All pictures should be dropped, and only the lines from the top of the entries below through the line containing "Image resolution: width=1024" repeated exactly, both ends included.

* [Supplied entries]:
==========

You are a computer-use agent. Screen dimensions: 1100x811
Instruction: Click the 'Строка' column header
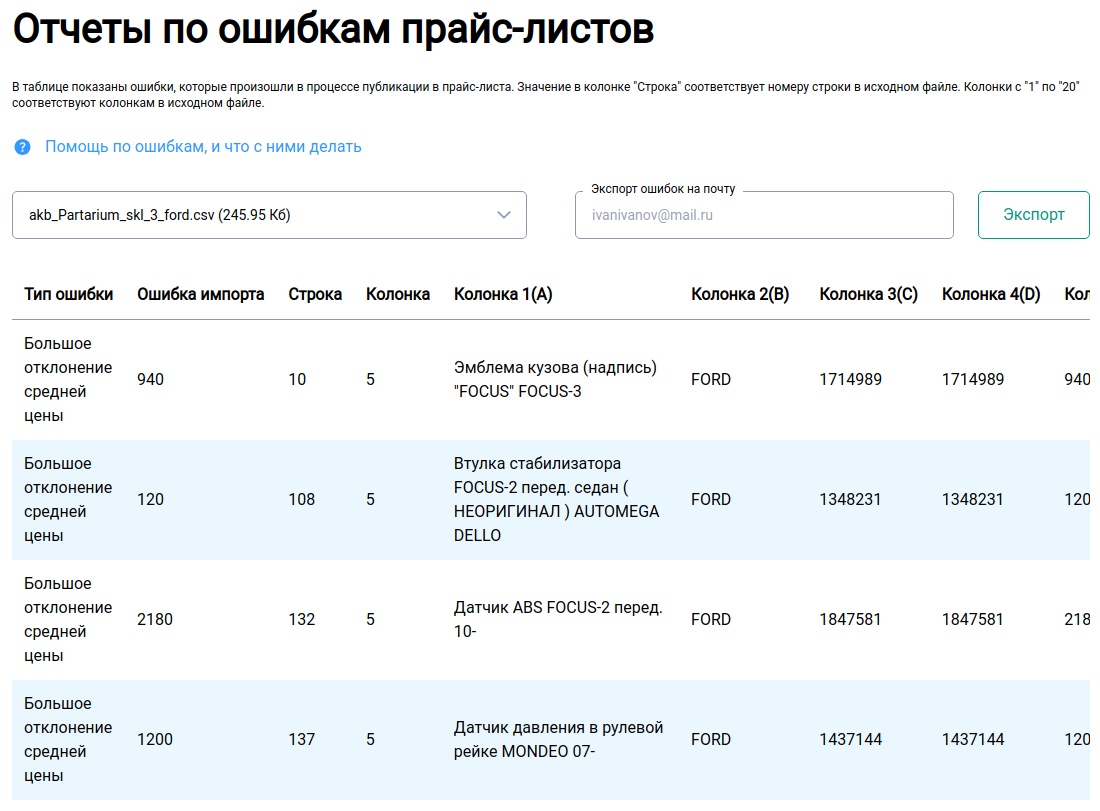pyautogui.click(x=315, y=294)
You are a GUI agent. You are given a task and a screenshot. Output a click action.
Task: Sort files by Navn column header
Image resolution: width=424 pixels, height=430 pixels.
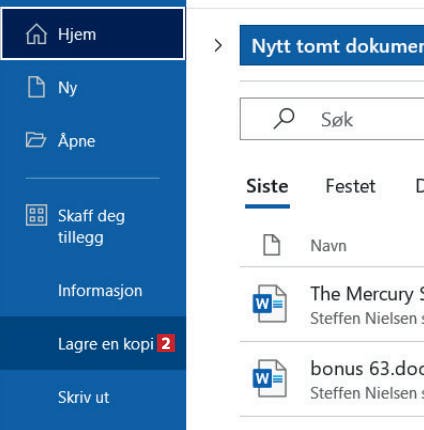pyautogui.click(x=328, y=246)
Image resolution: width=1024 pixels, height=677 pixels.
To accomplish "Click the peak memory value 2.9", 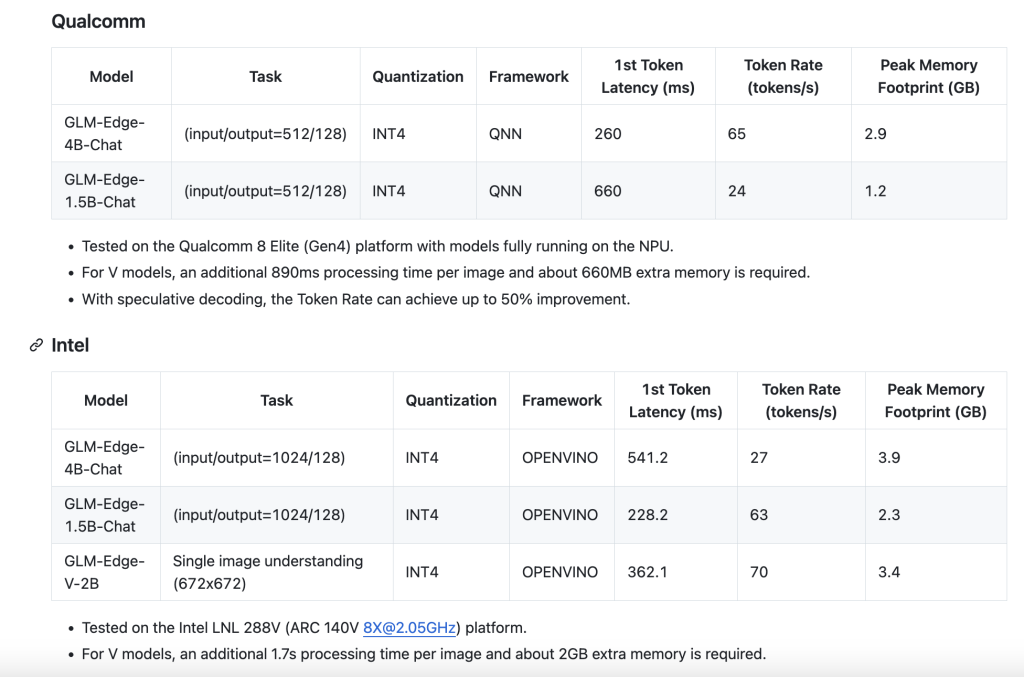I will 875,133.
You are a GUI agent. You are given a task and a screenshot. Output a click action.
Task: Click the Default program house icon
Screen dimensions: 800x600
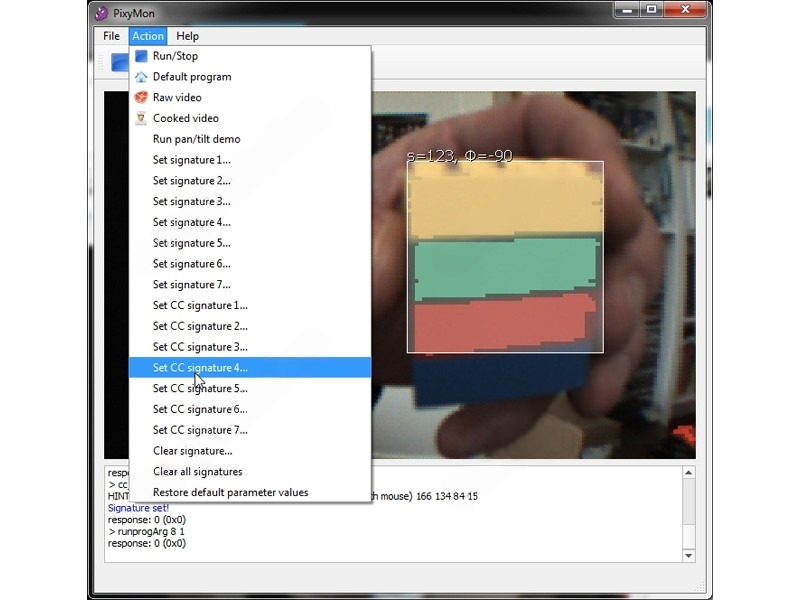141,77
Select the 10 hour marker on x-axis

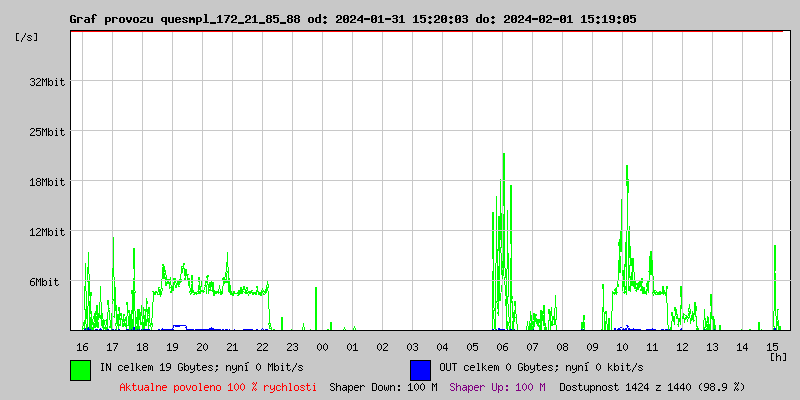click(622, 347)
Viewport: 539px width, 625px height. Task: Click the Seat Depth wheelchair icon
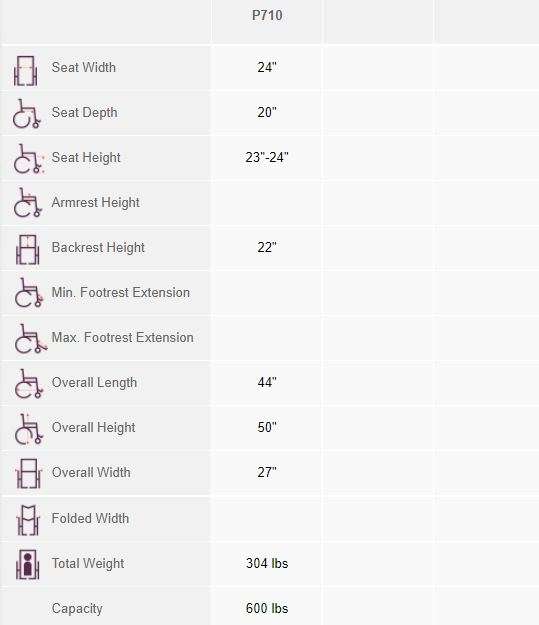point(26,114)
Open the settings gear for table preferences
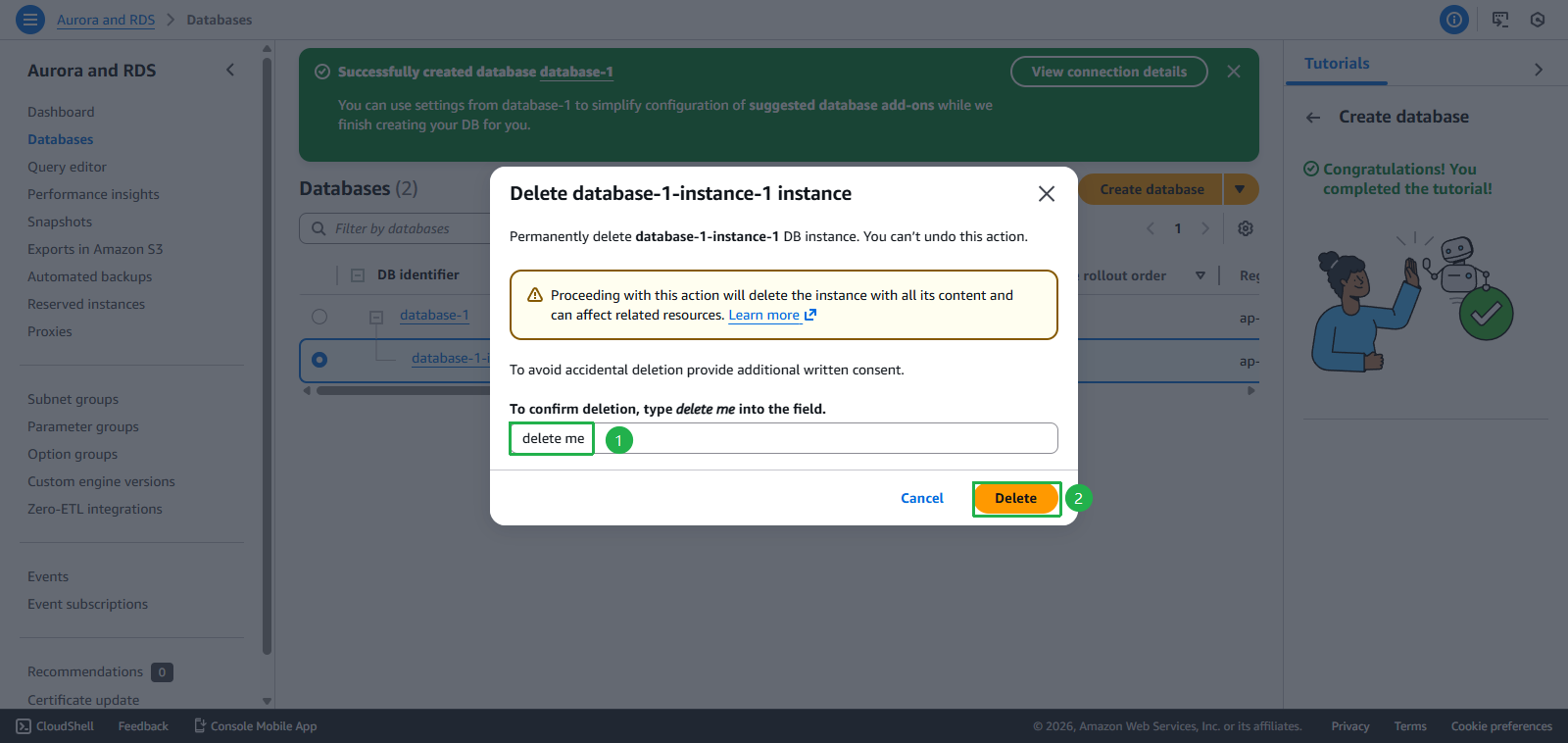This screenshot has height=743, width=1568. click(1245, 228)
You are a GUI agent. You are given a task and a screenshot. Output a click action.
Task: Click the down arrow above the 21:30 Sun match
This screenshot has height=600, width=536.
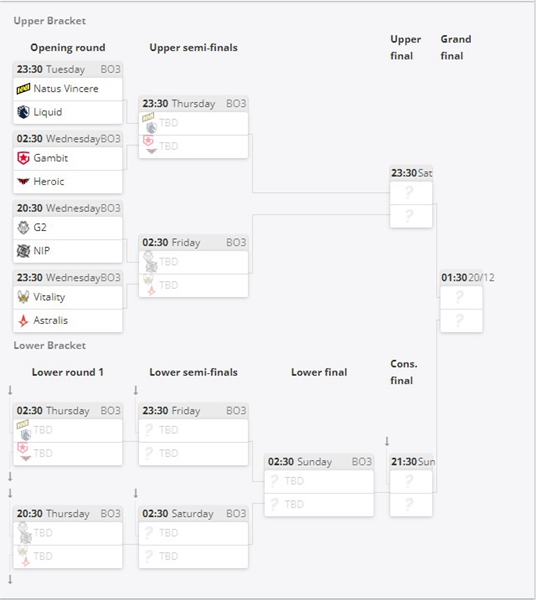click(x=387, y=441)
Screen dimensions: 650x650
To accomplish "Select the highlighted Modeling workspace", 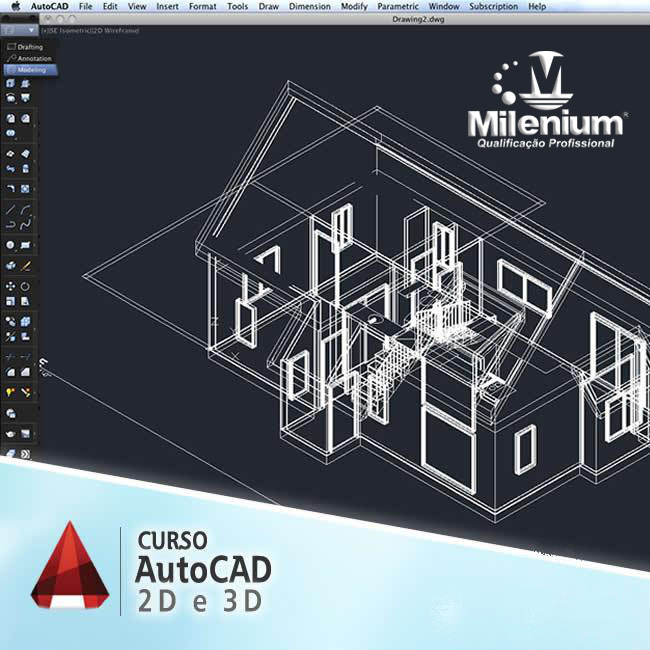I will [x=31, y=70].
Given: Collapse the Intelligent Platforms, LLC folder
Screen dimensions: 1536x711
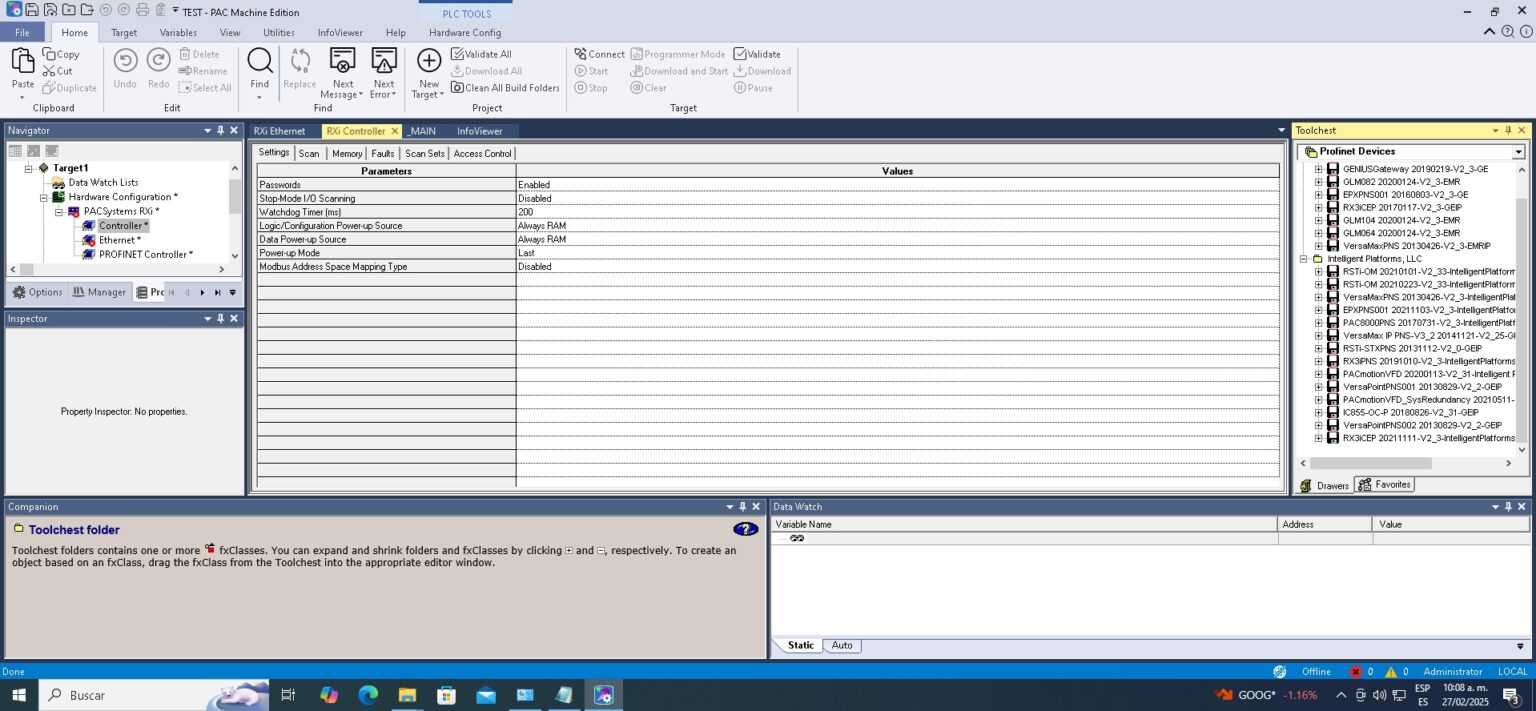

==========

* [Answer space]:
You are a computer-use agent. Screen dimensions: 1100x811
Instruction: Click the 'Строка' column header
pyautogui.click(x=315, y=294)
You are a GUI agent. You are given a task and a screenshot. Output a click action.
Task: Sort files by Navn column header
Image resolution: width=424 pixels, height=430 pixels.
pyautogui.click(x=328, y=246)
Image resolution: width=1024 pixels, height=677 pixels.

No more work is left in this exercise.